■ **EXCERPT PROVIDED**
Projects

Here are some descriptions of ongoing research projects.

In all our work, we use probability theory as the basis for understanding phenomena in the life sciences. Fields of application that we work on are population genetics, forensic genetics and neuroscience.

We consider \(K\) populations and data on the DNA sequence at \(M\) different positions (i.e., we use \(M\) different markers) for \(N\) individuals. Based on this knowledge, we estimate the ancestry of individuals with the Admixture Model. Specifically, we assume that the ancestry of each individual is a mixture of the $K$ non-admixed populations, such as those from Europe or Africa.

We mainly focus on the following topics concerning the ancestry of individuals:

  • Theoretical Properties of the Estimator: The ancestry is often estimated with a Maximum-Likelihood Estimator. We prove some theoretical properties of this estimator, e.g. consistency and central limit results. Marker Selection: The question arises which markers are the best ones for the estimation of the ancestry. We use central limit results to answer this question.
  • Classification: In the forensic genetics, researchers often classify the individuals into populations. The output is the probability that an individual comes from a specific population. We combine – together with Frank Hutter and Lennart Purucker – machine learning and probability theory to improve the state-of-the-art method to classify individuals into populations.
  • Statistical Test: It might be that the parents of an individual are from different populations. Then, it does not make sense to classify this individual into one single population. We provide statistical tests to e.g. evaluate whether the classification makes sense. A Part of this work is joint with Sabine Lutz-Bonengel .

■ **LIST OF TASKS**
1 - In the projects page above, switch "markers" to "loci" and give the stretch from "We consider \(K\)" through "answer this question." with that one change.
2 - Pick up the research projects page where it stops and keep writing it.

■ **GIVEN DATA**

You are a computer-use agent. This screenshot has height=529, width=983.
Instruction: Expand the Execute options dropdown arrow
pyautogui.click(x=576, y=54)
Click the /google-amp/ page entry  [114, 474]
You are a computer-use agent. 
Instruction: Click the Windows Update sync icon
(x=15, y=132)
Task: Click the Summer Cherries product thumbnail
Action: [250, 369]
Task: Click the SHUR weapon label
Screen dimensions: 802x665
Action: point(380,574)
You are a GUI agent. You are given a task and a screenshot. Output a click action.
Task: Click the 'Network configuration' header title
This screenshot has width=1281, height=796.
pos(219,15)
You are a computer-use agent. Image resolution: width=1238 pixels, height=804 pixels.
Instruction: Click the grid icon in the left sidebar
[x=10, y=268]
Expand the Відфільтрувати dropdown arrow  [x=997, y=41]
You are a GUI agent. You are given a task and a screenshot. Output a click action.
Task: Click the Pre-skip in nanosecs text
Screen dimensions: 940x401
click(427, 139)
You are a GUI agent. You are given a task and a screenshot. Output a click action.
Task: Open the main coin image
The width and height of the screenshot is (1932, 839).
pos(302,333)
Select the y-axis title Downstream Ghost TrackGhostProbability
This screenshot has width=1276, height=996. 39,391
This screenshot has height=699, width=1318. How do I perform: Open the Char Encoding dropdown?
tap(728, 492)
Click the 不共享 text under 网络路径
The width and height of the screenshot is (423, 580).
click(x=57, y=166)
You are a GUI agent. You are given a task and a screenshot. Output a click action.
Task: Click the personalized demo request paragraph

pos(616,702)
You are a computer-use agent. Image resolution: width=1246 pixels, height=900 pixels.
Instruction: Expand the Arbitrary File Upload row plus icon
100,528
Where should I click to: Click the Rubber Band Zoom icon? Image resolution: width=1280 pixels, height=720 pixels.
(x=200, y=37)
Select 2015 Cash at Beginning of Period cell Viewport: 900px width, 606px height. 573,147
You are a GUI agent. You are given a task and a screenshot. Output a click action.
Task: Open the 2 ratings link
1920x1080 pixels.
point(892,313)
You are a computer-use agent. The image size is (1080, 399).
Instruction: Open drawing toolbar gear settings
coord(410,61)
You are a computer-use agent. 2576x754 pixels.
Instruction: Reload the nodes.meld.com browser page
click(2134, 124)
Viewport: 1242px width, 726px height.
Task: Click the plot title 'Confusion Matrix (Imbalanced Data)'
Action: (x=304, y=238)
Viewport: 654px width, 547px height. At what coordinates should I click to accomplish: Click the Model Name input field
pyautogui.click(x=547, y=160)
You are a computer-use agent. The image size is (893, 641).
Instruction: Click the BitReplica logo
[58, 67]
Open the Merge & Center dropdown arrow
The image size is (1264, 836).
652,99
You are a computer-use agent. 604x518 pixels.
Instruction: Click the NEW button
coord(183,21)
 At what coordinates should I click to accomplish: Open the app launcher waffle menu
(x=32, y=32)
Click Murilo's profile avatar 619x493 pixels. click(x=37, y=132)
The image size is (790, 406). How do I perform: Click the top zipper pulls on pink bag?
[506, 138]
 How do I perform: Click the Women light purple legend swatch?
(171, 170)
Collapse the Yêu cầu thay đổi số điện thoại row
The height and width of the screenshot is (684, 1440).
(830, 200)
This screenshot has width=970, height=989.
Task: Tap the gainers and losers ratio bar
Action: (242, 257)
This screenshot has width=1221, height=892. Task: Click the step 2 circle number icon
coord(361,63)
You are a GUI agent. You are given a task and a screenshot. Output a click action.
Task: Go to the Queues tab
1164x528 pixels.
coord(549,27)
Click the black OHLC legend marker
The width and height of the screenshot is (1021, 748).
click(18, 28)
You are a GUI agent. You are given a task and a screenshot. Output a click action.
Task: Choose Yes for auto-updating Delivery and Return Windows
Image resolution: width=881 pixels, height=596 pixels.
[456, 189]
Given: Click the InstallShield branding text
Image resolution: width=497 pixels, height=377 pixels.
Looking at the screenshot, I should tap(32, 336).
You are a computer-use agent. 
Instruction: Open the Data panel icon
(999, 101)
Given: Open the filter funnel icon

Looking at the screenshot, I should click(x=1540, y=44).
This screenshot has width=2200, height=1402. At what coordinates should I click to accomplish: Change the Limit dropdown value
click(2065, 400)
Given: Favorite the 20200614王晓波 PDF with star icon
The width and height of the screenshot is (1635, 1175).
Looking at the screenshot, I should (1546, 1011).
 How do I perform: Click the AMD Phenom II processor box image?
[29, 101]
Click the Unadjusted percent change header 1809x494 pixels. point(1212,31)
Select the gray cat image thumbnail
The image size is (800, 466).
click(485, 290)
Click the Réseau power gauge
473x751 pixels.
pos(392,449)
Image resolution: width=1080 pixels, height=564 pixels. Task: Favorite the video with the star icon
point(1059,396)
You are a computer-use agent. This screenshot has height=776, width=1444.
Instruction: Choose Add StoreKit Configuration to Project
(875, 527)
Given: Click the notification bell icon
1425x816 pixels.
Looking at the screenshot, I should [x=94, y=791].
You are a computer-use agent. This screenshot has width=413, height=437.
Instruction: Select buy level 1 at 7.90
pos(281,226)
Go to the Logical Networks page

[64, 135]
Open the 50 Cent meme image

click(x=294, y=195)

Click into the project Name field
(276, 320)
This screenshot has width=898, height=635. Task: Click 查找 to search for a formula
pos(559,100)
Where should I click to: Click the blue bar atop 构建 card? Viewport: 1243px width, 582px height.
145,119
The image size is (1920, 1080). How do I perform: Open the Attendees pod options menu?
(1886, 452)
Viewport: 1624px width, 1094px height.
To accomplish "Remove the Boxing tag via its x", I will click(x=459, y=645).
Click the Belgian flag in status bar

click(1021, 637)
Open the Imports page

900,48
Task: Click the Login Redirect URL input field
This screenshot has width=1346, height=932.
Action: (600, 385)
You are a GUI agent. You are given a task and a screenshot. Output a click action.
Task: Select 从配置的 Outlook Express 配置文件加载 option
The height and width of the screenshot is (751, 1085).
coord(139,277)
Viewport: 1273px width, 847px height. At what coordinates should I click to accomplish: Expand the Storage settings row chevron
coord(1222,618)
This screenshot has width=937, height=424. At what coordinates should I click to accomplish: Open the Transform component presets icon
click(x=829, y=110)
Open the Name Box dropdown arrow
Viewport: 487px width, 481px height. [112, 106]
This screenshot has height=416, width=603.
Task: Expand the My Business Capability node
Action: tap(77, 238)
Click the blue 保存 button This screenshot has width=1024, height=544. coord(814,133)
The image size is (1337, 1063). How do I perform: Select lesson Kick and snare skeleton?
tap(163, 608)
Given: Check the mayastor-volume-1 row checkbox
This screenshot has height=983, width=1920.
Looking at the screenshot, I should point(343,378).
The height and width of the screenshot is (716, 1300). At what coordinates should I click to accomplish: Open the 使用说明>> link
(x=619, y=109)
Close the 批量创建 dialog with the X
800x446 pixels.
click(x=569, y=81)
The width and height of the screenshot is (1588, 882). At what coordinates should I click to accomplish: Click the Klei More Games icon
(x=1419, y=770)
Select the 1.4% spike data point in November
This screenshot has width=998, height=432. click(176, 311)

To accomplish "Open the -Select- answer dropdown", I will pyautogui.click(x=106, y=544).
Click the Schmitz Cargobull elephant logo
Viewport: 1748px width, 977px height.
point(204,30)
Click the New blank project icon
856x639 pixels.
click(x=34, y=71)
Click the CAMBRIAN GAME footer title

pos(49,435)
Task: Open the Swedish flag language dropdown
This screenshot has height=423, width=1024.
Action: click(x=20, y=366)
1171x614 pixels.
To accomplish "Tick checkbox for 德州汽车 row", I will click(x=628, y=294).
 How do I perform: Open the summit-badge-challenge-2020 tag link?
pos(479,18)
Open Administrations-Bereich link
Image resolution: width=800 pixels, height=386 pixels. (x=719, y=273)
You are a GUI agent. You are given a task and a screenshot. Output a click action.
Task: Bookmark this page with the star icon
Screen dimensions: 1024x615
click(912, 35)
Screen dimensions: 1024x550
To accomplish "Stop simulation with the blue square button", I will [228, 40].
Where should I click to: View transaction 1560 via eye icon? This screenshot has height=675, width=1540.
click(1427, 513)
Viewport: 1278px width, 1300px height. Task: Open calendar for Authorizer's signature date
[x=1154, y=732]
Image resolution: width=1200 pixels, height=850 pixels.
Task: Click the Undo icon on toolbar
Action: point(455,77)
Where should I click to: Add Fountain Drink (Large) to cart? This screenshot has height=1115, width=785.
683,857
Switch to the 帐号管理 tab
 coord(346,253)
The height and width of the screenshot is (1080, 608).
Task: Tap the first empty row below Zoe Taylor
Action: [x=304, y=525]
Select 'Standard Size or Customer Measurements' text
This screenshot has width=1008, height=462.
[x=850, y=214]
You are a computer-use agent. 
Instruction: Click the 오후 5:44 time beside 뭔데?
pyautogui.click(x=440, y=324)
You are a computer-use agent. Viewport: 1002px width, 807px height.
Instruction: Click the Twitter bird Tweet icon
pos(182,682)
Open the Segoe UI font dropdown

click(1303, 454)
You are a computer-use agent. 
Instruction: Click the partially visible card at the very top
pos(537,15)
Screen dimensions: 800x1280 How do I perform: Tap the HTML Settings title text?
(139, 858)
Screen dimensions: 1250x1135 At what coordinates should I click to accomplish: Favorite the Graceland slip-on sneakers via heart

■ **ANSWERS BELOW**
1 -
We consider \(K\) populations and data on the DNA sequence at \(M\) different positions (i.e., we use \(M\) different loci) for \(N\) individuals. Based on this knowledge, we estimate the ancestry of individuals with the Admixture Model. Specifically, we assume that the ancestry of each individual is a mixture of the $K$ non-admixed populations, such as those from Europe or Africa.

We mainly focus on the following topics concerning the ancestry of individuals:

  • Theoretical Properties of the Estimator: The ancestry is often estimated with a Maximum-Likelihood Estimator. We prove some theoretical properties of this estimator, e.g. consistency and central limit results. Marker Selection: The question arises which loci are the best ones for the estimation of the ancestry. We use central limit results to answer this question.

2 -
This project if part of the CRC Small Data.

TEs are mobile genetic elements and oftentimes in the process of moving, they duplicate. In our ongoing research project, we are interested in modeling the evolution of TEs in the species of Macrotermes. By utilizing long-read, high-fidelity (HiFi) sequencing, we are able to annotate the TEs present in the Macrotermes genome and study their abundance using some bioinformatic tools.

Importantly, by employing a de novo annotation approach, we can also discover and characterize novel TE families that are not represented in existing TE libraries. This is a valuable endeavor, as the movement and duplication of TEs can have significant genotypic and phenotypic consequences, such as gene disruption and the generation of new genetic elements.

CRNs

The characterization and convergence of stochastic processes can be studied by (so-called) martingale problems. We are working on the development of new convergence results using this technique, in particular corresponding to Chemical Reaction Networks.

In recent years, mathematicians can formalize their research results using the Lean Theorem prover. We are working to expand the stochastics section of the corresponding library.